START SOURCE PASSAGE

You can’t vote in person on Election Day, but you can trick or treat 4 days prior

Shore News Network

TRENTON, NJ –  Alright New Jersey, this is no longer about containing a virus and more about containing an election.

There’s a growing consensus that none of this is about protecting lives and limited exposure to a potentially deadly virus.  During the height of the pandemic, New Jersey Governor Phil Murphy shut down businesses but said it was alright for thousands to gather for large scale protests.

He said it was unsafe to vote in person, but it was safe to wait in line for hours upon hours at Motor Vehicle Commission offices.   It’s not safe to eat indoors at restaurants, but it’s perfectly safe to go indoors to grocery shop each week.  Teachers are at risk of dying from the virus, but elderly and teenage grocery store clerks are perfectly safe.


Now, it’s not safe for in-person voting, but it is safe to trick or treat? The very nature of the holiday is, in reality, a pandemic’s worst nightmare.  Millions of children in New Jersey going door to door, taking candy from a stranger’s hand and going to the next door.

END SOURCE PASSAGE
START INFORMATION PROVIDED

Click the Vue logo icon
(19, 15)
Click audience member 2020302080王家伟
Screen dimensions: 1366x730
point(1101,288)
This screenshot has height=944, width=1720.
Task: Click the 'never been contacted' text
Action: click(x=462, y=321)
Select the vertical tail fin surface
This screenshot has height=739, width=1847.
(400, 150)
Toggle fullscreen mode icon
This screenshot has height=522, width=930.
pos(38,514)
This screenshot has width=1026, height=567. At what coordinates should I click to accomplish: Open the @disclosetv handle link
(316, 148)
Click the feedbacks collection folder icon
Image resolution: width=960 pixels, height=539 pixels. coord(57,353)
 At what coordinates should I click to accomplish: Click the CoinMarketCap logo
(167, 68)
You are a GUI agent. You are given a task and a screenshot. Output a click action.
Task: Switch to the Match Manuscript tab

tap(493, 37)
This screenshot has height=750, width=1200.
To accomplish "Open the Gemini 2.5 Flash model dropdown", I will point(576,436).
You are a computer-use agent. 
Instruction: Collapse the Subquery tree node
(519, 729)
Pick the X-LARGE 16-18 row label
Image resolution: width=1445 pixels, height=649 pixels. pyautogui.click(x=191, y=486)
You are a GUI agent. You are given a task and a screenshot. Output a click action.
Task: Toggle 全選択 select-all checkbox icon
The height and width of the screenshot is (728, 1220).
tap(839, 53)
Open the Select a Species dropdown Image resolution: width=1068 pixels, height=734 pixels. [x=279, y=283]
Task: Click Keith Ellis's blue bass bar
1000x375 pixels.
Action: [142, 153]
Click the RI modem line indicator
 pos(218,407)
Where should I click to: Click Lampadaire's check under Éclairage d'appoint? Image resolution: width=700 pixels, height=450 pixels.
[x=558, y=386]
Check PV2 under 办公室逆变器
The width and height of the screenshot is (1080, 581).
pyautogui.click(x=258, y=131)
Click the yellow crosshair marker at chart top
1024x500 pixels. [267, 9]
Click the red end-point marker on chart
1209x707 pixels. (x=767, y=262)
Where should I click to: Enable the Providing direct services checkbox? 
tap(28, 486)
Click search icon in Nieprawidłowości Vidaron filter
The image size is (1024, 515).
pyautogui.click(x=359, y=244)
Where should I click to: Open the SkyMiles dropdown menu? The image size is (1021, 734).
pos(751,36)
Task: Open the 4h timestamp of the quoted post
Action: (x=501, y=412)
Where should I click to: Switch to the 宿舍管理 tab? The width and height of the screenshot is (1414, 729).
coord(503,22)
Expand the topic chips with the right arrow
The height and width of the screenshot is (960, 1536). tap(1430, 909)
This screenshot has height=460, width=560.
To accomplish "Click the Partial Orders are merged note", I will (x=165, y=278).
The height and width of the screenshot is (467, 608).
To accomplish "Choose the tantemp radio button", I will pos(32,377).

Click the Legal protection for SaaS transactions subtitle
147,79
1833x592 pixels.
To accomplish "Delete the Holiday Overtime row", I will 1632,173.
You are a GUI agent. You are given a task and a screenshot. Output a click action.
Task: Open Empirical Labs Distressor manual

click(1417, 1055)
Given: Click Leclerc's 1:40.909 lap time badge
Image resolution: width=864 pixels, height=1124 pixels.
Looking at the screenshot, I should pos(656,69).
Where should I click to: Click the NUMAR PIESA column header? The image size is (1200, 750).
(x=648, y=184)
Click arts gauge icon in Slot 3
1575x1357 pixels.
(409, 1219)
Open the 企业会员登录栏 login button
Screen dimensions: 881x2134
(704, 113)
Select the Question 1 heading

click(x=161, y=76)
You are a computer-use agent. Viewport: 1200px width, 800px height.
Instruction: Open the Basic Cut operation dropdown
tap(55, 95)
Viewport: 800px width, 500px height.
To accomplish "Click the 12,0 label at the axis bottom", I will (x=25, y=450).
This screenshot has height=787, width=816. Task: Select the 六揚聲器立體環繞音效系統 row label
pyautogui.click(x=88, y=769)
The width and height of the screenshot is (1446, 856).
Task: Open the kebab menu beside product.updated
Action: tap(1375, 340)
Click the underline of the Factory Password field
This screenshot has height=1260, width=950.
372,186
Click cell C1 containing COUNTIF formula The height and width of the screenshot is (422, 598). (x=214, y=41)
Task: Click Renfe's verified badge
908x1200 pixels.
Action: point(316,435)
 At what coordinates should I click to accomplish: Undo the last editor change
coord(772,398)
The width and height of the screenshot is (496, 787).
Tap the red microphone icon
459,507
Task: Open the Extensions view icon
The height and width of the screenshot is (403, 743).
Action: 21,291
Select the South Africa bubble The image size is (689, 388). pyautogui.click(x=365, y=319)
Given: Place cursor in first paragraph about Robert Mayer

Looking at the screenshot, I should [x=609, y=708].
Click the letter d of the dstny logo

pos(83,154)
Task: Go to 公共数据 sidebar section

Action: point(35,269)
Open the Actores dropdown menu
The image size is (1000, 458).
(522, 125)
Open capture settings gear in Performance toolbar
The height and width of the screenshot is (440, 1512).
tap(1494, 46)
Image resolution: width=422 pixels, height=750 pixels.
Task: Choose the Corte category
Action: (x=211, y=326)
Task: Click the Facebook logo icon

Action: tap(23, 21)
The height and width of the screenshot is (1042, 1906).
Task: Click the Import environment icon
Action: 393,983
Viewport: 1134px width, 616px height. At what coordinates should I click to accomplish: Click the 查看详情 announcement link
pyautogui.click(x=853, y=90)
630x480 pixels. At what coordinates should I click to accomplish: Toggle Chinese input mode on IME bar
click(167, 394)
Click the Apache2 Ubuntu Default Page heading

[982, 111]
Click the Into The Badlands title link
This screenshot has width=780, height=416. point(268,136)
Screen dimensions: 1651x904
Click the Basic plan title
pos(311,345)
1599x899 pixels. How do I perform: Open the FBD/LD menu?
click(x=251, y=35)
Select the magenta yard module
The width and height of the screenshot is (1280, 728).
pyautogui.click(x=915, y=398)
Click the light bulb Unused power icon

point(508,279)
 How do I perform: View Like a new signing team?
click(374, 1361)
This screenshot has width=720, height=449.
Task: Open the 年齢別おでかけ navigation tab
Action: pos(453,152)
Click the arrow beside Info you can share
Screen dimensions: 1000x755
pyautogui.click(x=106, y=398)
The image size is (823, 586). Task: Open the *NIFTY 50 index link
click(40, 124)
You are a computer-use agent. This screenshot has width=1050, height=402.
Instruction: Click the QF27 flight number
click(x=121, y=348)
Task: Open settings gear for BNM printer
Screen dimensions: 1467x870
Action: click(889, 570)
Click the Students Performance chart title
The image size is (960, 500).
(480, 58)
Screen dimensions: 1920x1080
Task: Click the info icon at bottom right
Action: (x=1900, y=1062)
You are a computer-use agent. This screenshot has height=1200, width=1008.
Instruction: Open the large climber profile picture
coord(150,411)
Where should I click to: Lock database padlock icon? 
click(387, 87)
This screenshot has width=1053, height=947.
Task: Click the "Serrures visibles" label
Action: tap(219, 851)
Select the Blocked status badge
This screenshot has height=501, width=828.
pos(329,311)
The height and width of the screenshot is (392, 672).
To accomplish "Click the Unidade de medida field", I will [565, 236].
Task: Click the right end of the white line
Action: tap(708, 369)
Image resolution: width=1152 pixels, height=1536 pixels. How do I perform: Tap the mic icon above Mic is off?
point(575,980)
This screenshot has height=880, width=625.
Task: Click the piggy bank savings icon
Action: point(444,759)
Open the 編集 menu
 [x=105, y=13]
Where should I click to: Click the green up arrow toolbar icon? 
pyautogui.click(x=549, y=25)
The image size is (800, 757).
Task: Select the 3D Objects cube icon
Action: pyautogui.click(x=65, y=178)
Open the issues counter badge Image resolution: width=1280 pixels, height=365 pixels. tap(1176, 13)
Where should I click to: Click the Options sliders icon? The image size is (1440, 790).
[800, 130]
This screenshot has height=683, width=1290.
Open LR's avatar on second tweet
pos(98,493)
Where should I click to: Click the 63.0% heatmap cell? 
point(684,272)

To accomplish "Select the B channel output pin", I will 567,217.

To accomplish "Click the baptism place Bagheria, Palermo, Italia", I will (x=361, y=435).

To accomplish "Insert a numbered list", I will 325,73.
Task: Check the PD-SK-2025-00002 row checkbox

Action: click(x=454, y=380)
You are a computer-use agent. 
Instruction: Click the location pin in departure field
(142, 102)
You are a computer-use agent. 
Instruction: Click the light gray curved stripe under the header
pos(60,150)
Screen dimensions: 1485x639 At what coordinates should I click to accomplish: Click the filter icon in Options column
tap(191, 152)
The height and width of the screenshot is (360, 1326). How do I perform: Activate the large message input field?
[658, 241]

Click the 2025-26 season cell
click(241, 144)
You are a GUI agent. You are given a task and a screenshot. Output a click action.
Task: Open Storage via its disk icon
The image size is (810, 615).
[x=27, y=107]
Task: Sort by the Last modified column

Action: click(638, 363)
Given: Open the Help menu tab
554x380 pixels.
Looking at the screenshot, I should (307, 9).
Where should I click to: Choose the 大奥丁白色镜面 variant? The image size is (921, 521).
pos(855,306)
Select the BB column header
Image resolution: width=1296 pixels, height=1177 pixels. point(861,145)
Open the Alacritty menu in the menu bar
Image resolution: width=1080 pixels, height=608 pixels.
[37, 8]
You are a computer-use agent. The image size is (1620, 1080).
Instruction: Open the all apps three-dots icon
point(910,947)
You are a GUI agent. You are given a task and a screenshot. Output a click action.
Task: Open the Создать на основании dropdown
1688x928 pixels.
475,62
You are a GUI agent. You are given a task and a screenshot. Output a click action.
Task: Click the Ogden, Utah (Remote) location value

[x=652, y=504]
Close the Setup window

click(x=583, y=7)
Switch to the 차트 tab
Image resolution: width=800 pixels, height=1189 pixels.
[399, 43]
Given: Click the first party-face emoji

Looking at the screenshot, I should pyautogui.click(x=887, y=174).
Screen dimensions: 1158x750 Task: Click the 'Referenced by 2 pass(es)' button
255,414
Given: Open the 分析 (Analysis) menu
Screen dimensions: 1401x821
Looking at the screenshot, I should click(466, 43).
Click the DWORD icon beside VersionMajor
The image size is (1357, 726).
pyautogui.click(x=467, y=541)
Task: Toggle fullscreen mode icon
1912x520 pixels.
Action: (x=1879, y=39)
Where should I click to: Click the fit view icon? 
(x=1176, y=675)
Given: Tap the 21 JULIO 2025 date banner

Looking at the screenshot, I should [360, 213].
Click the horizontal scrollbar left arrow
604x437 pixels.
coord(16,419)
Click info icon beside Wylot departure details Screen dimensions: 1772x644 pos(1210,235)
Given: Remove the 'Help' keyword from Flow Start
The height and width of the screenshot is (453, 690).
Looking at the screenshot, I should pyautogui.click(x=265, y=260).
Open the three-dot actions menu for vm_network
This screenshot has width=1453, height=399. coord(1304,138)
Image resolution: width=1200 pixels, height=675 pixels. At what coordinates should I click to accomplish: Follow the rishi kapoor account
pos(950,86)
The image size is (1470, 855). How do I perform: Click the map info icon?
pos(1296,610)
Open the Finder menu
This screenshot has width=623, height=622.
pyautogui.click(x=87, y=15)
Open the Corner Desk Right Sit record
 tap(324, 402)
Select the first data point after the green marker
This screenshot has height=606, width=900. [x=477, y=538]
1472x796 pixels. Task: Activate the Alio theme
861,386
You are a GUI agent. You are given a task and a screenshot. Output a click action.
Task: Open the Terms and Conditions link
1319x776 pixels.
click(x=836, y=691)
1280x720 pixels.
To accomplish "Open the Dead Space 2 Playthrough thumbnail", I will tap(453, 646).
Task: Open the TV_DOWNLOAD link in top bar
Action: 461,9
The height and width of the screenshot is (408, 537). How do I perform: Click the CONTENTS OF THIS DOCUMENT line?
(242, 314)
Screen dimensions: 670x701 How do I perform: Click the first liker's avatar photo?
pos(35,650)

END INFORMATION PROVIDED

ACTIVITIES:
a – In the New Jersey opinion piece on voting and trick-or-treating, where did Governor Phil Murphy consider it safe to wait in line for hours?
b – Using the New Jersey opinion piece on voting and trick-or-treating, explain why it calls trick-or-treating "a pandemic's worst nightmare."
c – Continue the New Jersey opinion piece on voting and trick-or-treating from its final sentence.
The material above has no connection to the New Jersey opinion piece on voting and trick-or-treating.

WRITTEN RESPONSES:
a – At Motor Vehicle Commission offices.

b – Millions of New Jersey children go door to door. They take candy from a stranger's hand and then move on to the next door.

c –
Or, maybe it’s not, because studies have shown that’s now how the coronavirus spreads. It spreads from prolonged indoor exposure where COVID-19 hitches a ride on airborne droplets and lingers in the air.

Trick or treating is a contact tracer’s worst nightmare if that’s how the virus is spread, but it’s not.  It’s not spread by touching credit card processing machines and it’s not spread by touching voting machines.

No, folks, this is not about containing a virus, especially not after Governor Phil Murphy just gave the green light for Halloween.   Now, we’re not saying there should not be a Halloween this year, we’re saying that if Halloween is safe, in-person voting is also safe.

“As far as this moment in time, Halloween’s still on in New Jersey,” Murphy told NJ.Com this week. “Obviously, it’s not gonna be a normal Halloween. We’re gonna have to do things very carefully. I’m sure we’re gonna have protocols that we’ll come to. And God willing, the virus stays under control.”

The very thought of Halloween and trick or treating is against everything the Governor has been preaching for the past six months, which many believe is nothing but a bunch of overreacting, knee-jerking, political propaganda to stop in-person ballot machine voting this coming November.

Halloween and trick-or-treating is a huge cross-contamination risk…again…”IF” that’s how this virus is spread.  As far back as May, the CDC and health officials all agreed, COVID-19 does not spread easily on surfaces.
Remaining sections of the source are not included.